_Study material:_

*** Block opens ***

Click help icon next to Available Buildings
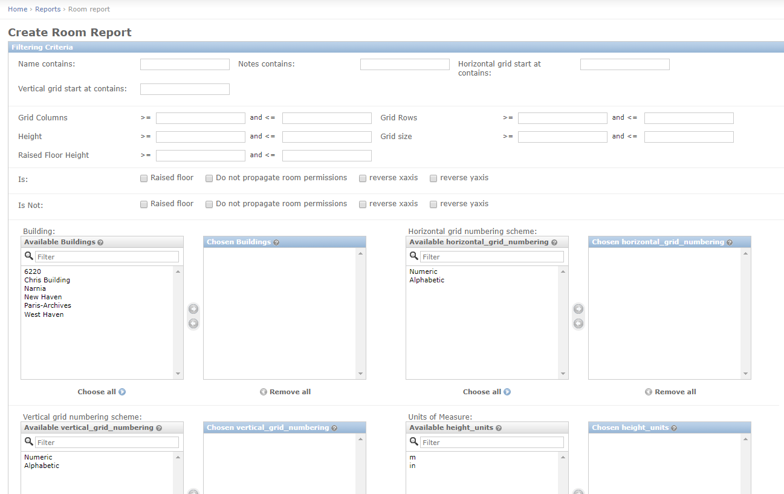[100, 242]
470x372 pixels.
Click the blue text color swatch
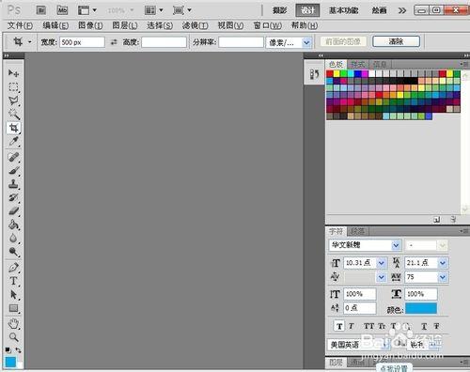coord(421,308)
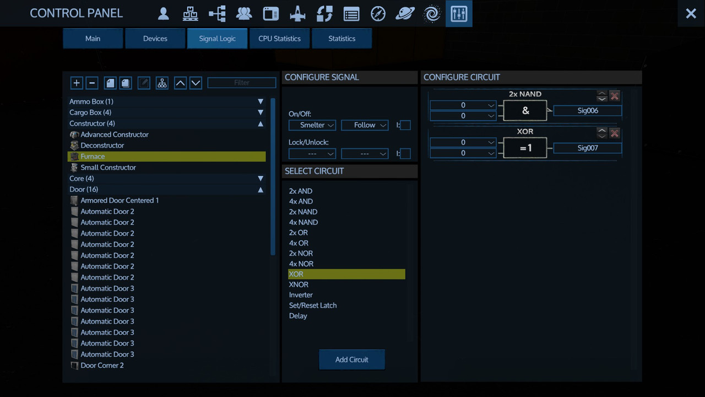Delete the 2x NAND circuit
Screen dimensions: 705x397
[x=615, y=96]
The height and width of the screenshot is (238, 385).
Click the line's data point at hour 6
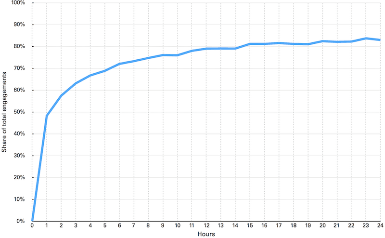click(119, 64)
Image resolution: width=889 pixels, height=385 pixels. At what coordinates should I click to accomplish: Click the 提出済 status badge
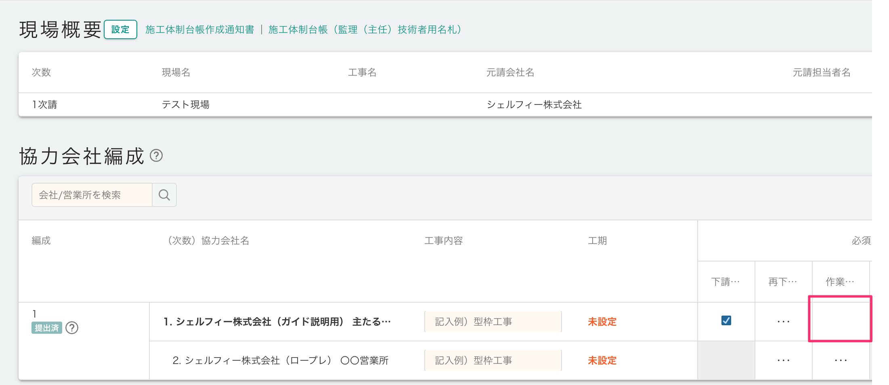point(46,328)
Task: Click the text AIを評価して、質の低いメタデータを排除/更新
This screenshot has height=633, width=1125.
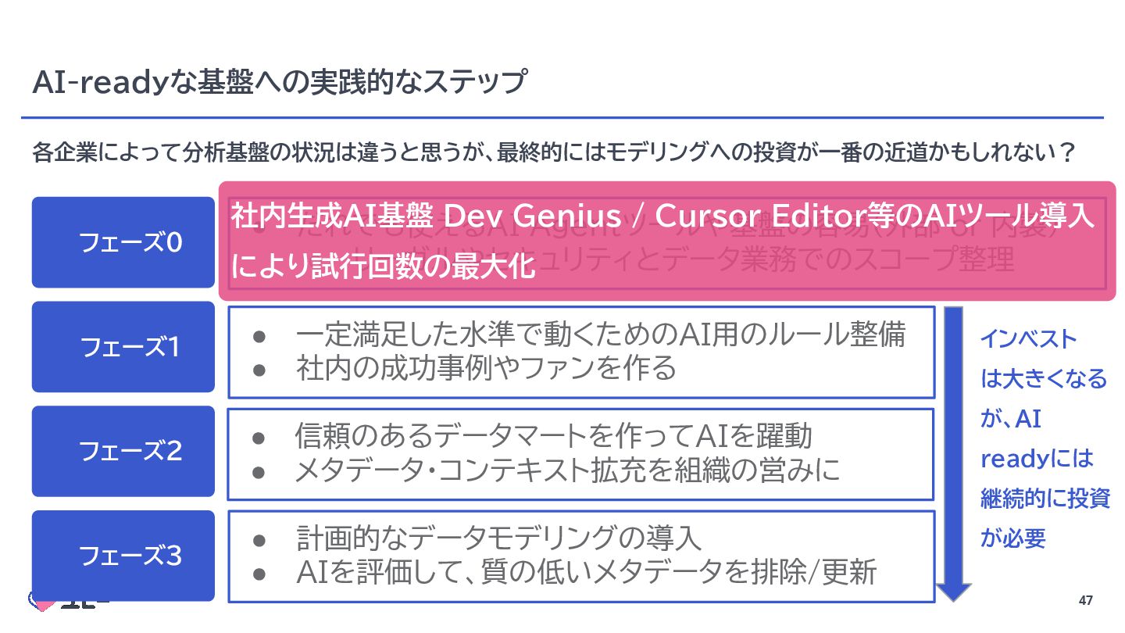Action: coord(586,574)
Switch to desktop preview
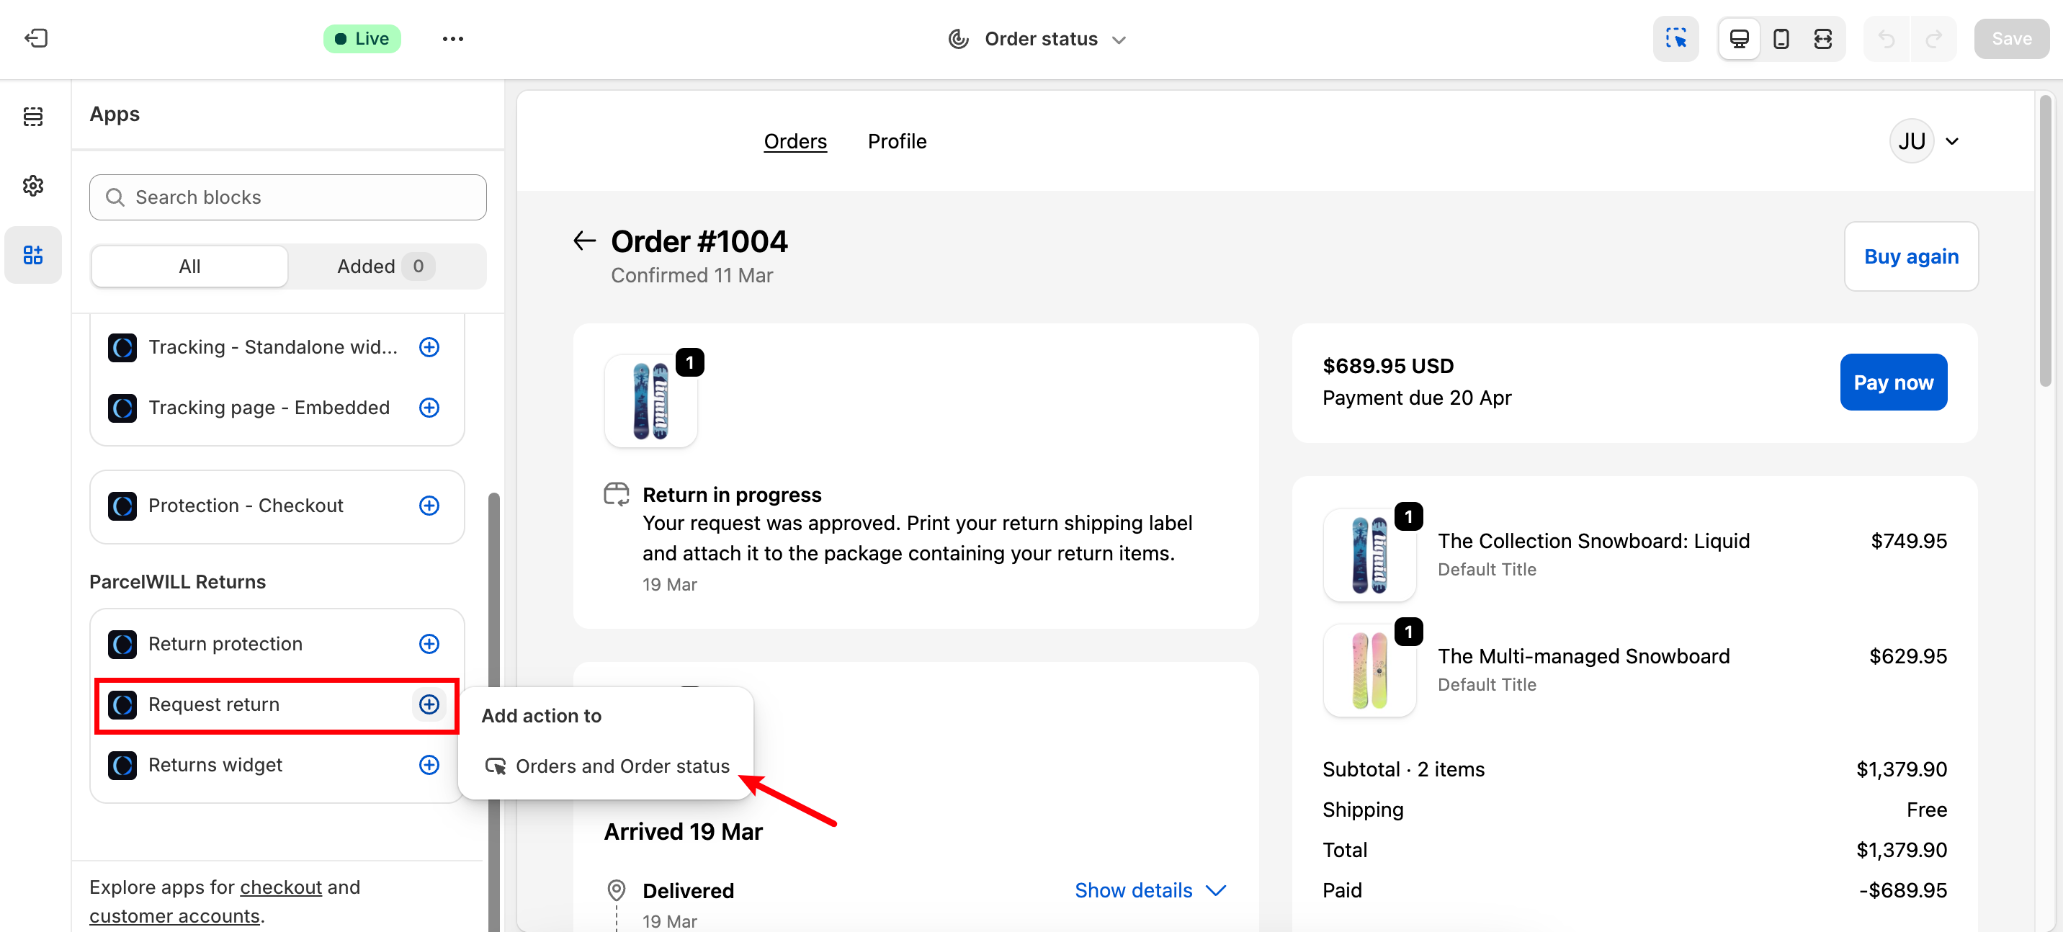Screen dimensions: 2063x932 tap(1739, 38)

*** Block closes ***

_What is expected:_ Every line above is to be duplicated exactly; no picture should be carried over.

_Answer to this problem:_
Click help icon next to Available Buildings
[100, 242]
470x372 pixels.
Click the blue text color swatch
coord(421,308)
Delete the 2x NAND circuit
Screen dimensions: 705x397
[x=615, y=96]
The height and width of the screenshot is (238, 385).
Click the line's data point at hour 6
click(119, 64)
Image resolution: width=889 pixels, height=385 pixels. At what coordinates should I click to accomplish: Click the 提出済 status badge
point(46,328)
Task: Click the text AIを評価して、質の低いメタデータを排除/更新
This screenshot has height=633, width=1125.
Action: coord(586,574)
Switch to desktop preview
Screen dimensions: 2063x932 tap(1739, 38)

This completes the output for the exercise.